In this lab, we will make the word count application run end-to-end using Redis.

1. Update GLOB in constants.py to point to your data folder.
2. Run python3 client.py.

The basic file structure is as follows:

1. client.py iterates over the folder with the text files to add the file paths into a redis stream using xadd. It then starts the worker processes.
2. Worker processes do xreadgroup to read one file name from the Redis stream. Call xreadgroup such that each worker gets a different file name.
3. Worker process reads the file it is supposed to work on and counts each word’s frequency.
4. When done, the worker process can use zincrby to increment each word’s count in a redis sorted set. And finally xack the message containing the filename. Then it reads another file by again calling xreadgroup. If there are no more files to process, it exits.

Now we wish to ensure that our system is tolerant to worker failures. Since, workers are stateless, we should be ok with losing worker state. But, we still have to ensure two things:

1. Updates to redis should be made atomic. If a worker crashes after incrementing counts of only a few words, then we will end up with incorrect counts. (We use Redis fcall to xack a file and to increment word counts as one atomic operation.)
2. Consumer groups in Redis streams ensure that each worker gets a unique file name. But, if a worker crashes after getting a file name from Redis stream, that file’s words may never get counted. Therefore, other workers will have to steal filenames that have not been xacked till a timeout. (We use xautoclaim to do so.)

Our implementation already supports micro-batching approach to streaming. In this lab, we modify the client program to inject a certain number of files containing tweets to the redis stream every second.
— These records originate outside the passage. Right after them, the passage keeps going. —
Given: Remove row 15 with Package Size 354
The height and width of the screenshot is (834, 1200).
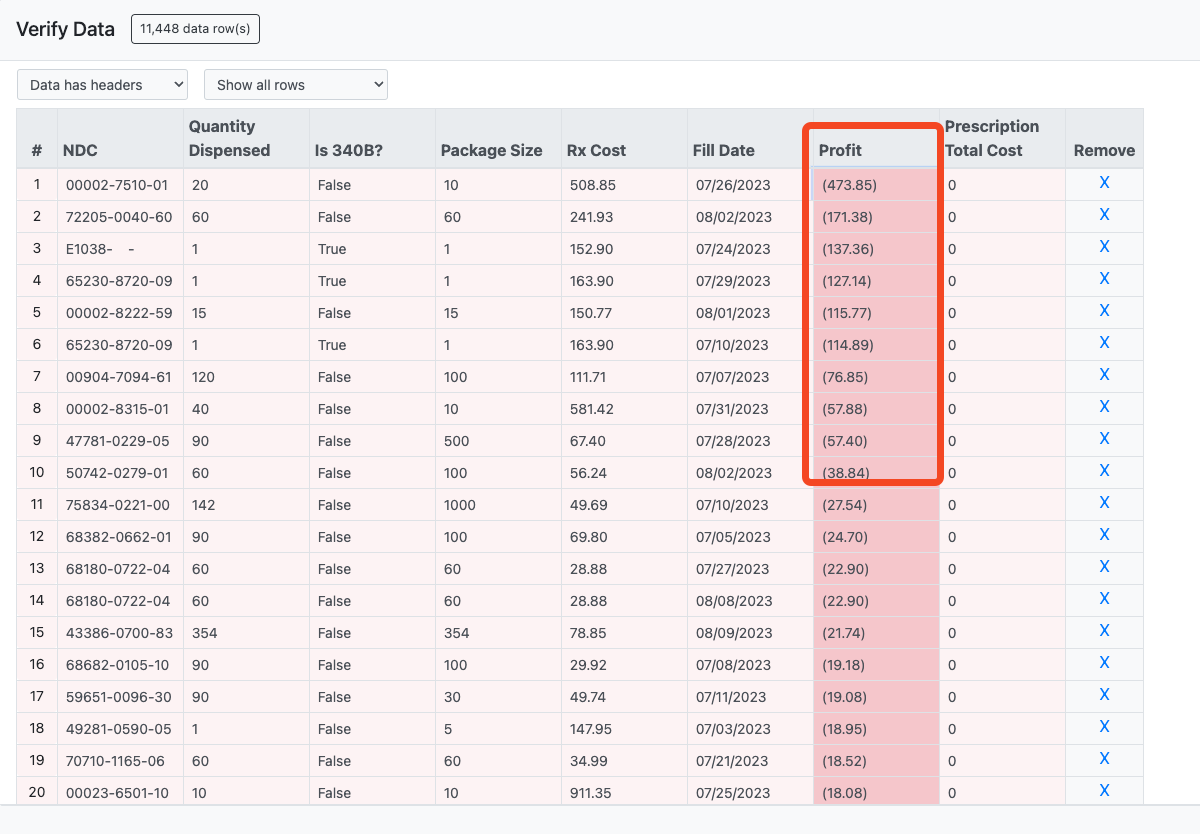Looking at the screenshot, I should tap(1103, 630).
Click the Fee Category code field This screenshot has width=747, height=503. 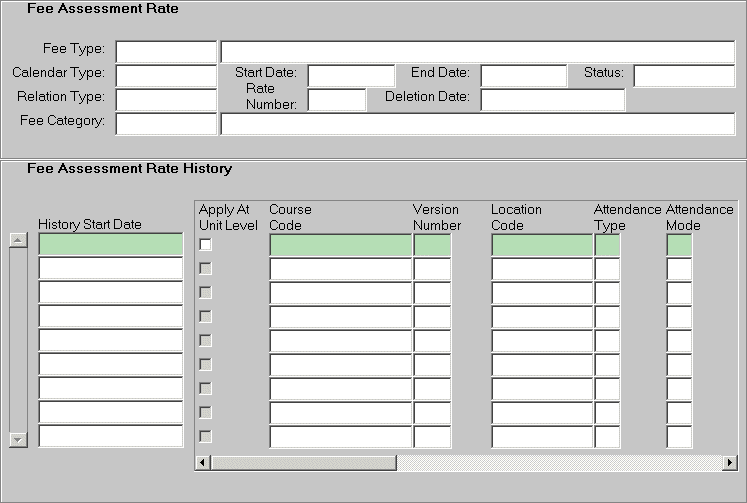point(166,124)
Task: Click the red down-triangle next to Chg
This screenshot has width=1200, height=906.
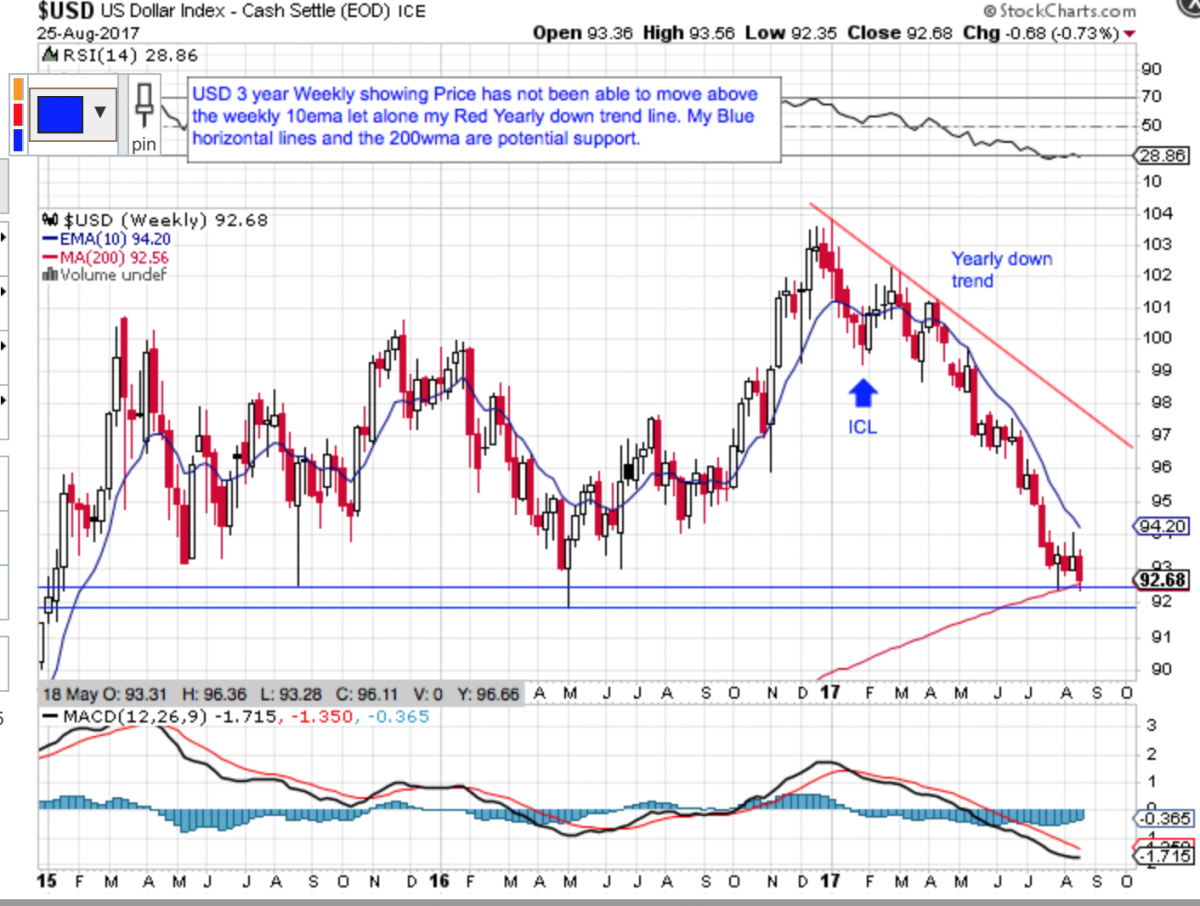Action: [1130, 33]
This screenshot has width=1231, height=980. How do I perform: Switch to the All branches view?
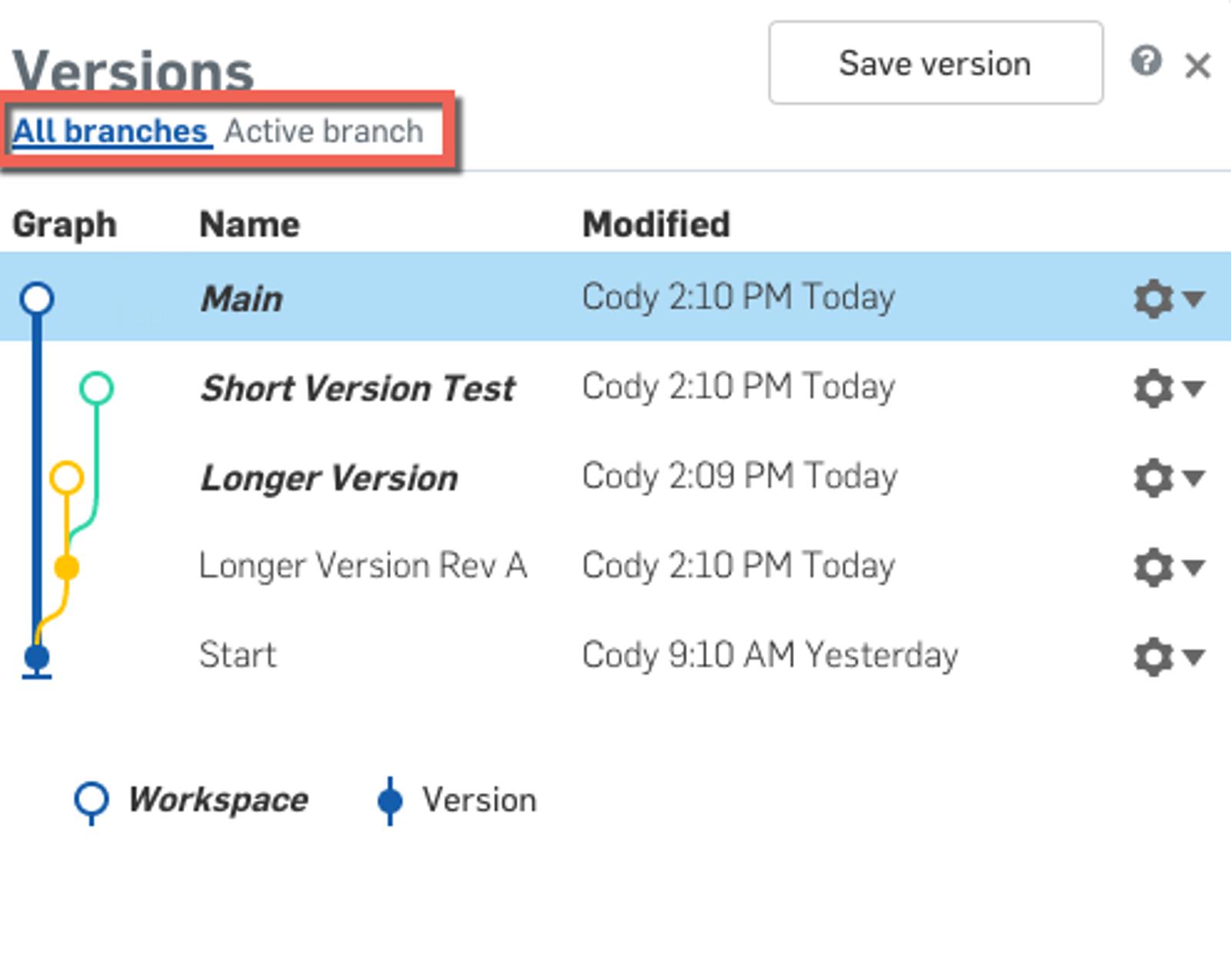point(111,132)
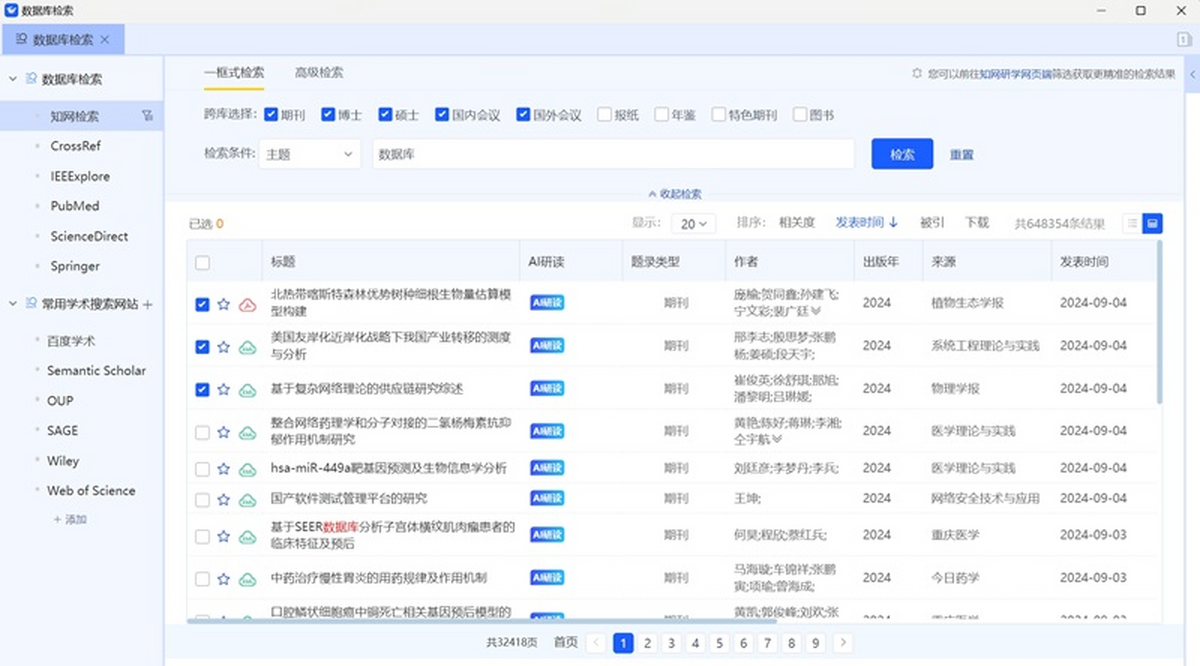The height and width of the screenshot is (666, 1200).
Task: Click the blue 检索 search button
Action: coord(902,154)
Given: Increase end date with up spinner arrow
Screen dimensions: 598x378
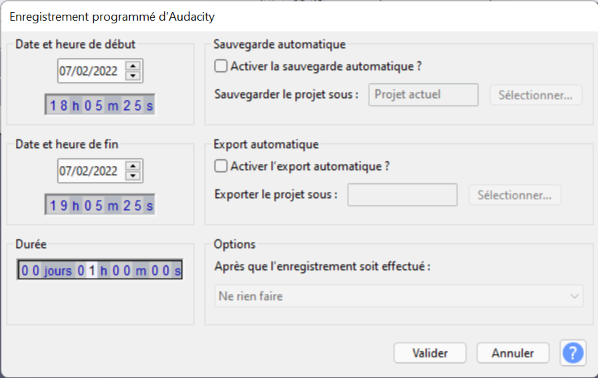Looking at the screenshot, I should (x=133, y=166).

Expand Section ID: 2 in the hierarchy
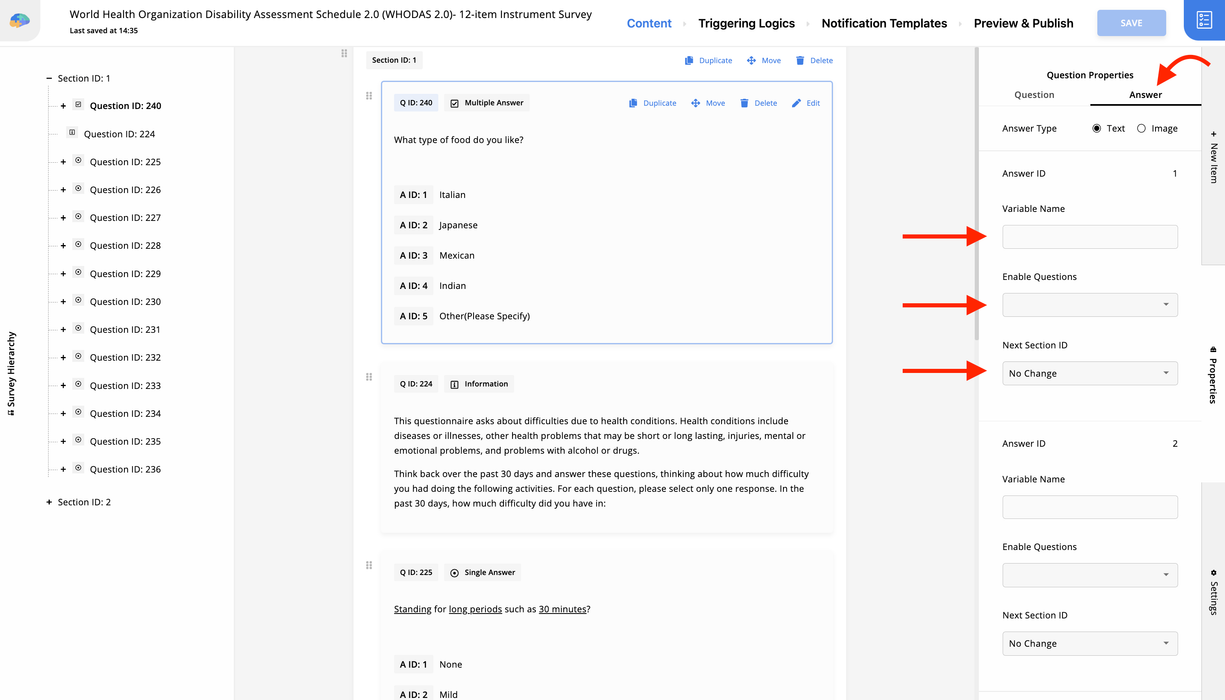point(48,502)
These files can be thought of as a micro-batch.

What we do in this lab is measure the latency of each file i.e, the time from injecting the file into the stream to the time when file was processed successfully.

We draw a timeline of this latency at different injection rates, in the presence of failed workers, and stragglers. We see that when workers fail (or become slow), the latency temporarily goes up, but then it recovers.

We would like to now ensure that our system tolerates Redis failures. To reason about correctness, note that a Redis instance handles one command after another in a single thread to keep it linearizable.

In this lab, we will periodically create a checkpoint using the BGSAVE command. Redis starts periodically storing a dump.rdb file on disk.

You can run CONFIG GET dir from redis-cli to find the directory where dump.rdb gets stored. You may try to crash the Redis instance and then start a new Redis instance. Redis should automatically read dump.rdb file and restore from it. Verify that this new instance have the keys from the old instance by running keys * using redis-cli.

Now while the job is running, try crashing the Redis instance and restarting another one. From a correctness standpoint, checkpoints are consistent because Redis has a single event loop and because all our edits were made atomic in lab 2.

In other words, let us say that a file foo was processed after the checkpoint. Now after a failover, the new Redis instance (recovered from the checkpoint) will remember that the file has NOT yet been xacked. Therefore, a worker will again receive the file for processing and it will again xack + increment word counts in one atomic operation. Since our workers are stateless and file counts are deterministic, recomputing a file’s word counts are ok.

Ensure that you set up the new instance in an identical manner, i.e, listen on the same port, set up the same password, and insert the same lua functions.

Here, we create 2f+1 Redis replicas and connect them with Raft using the RedisRaft module. The replicas are always kept consistent by doing the replication synchronously. In other words, the leader does not return from a Redis command until it hears back an acknowledgement from a majority of replicas.

Try arbitrarily crashing and restarting f replicas while the job is running and observe that the job finishes successfully. The good thing about this design is that we never have to recompute a file (rollback computation) after failovers. But the bad thing is that during normal operations (without Redis failures), each Redis write operation is now slower because of the added overhead of replicating logs.